■ TASK DETAILS: Scan the data that follows and count the lines with the string "will"; answer with the count alone.

*** Opening of MATERIAL PROVIDED ***

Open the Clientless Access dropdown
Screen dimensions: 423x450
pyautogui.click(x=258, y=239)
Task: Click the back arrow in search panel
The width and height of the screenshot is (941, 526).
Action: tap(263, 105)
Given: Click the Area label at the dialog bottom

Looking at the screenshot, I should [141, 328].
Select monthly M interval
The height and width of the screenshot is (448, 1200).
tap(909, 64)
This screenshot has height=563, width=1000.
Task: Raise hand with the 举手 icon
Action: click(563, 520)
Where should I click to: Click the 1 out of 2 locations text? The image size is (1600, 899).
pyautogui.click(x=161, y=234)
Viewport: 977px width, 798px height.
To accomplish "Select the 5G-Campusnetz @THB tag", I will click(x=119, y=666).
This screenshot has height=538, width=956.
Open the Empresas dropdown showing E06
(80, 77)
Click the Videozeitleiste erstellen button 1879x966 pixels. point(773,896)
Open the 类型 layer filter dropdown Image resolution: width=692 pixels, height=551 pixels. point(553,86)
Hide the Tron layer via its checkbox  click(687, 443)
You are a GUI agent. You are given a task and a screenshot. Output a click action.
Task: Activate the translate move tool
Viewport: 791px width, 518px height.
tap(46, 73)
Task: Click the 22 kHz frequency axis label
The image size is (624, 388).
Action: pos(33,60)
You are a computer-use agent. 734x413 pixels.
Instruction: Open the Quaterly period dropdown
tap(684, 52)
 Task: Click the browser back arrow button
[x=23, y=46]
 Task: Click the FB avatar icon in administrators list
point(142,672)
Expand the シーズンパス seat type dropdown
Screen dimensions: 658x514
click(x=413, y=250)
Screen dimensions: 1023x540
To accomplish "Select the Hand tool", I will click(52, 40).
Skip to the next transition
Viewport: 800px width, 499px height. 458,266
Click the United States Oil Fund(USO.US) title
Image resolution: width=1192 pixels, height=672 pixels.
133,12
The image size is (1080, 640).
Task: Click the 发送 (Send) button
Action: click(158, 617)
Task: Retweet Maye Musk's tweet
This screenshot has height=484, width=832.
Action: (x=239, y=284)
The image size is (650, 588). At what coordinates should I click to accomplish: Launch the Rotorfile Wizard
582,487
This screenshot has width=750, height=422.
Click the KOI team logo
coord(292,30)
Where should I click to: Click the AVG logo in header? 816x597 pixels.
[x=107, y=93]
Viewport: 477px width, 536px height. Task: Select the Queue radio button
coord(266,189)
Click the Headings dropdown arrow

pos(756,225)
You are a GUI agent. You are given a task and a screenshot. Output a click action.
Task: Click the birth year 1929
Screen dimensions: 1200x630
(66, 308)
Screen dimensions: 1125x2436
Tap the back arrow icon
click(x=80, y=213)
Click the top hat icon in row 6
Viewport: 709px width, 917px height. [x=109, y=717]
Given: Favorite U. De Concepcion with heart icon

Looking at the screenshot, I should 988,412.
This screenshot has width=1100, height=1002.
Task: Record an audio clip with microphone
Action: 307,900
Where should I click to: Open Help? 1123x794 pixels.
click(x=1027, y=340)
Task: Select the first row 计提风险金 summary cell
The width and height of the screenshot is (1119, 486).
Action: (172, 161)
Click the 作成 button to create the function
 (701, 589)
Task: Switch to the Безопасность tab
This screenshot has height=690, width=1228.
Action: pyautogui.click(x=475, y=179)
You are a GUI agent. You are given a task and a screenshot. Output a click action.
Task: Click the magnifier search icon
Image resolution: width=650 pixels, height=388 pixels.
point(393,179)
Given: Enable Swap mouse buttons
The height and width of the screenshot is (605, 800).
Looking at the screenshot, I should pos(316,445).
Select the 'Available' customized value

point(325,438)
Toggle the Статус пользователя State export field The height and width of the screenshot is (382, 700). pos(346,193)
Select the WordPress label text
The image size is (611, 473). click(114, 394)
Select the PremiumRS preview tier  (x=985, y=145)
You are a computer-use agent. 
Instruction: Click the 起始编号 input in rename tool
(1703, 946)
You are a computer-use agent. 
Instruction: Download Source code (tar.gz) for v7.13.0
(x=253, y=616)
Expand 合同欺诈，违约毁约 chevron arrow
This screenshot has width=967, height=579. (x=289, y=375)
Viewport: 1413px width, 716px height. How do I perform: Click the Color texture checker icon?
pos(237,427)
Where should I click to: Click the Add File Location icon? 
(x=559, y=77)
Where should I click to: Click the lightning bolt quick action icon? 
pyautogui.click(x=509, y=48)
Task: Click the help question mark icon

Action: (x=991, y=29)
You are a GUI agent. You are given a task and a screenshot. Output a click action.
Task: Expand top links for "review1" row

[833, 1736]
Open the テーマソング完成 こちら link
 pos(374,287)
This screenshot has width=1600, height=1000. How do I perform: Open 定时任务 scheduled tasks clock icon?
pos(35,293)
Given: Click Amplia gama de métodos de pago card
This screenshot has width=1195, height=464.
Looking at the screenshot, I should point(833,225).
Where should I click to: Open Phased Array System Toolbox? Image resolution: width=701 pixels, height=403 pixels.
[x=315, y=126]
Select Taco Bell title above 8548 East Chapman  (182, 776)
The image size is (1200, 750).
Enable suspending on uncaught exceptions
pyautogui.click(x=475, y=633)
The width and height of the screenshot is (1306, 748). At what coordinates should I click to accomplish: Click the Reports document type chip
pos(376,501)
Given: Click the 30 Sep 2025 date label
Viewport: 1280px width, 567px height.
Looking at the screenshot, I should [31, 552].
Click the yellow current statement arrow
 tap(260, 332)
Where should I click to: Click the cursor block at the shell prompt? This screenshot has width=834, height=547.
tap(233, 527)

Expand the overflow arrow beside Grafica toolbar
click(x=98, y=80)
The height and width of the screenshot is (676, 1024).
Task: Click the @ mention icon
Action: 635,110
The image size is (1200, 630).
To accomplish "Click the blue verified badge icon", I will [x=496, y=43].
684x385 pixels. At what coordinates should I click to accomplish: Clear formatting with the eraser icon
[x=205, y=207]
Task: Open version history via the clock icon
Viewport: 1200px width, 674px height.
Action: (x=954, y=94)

*** Close of MATERIAL PROVIDED ***

■ WRITTEN SOLUTION: 3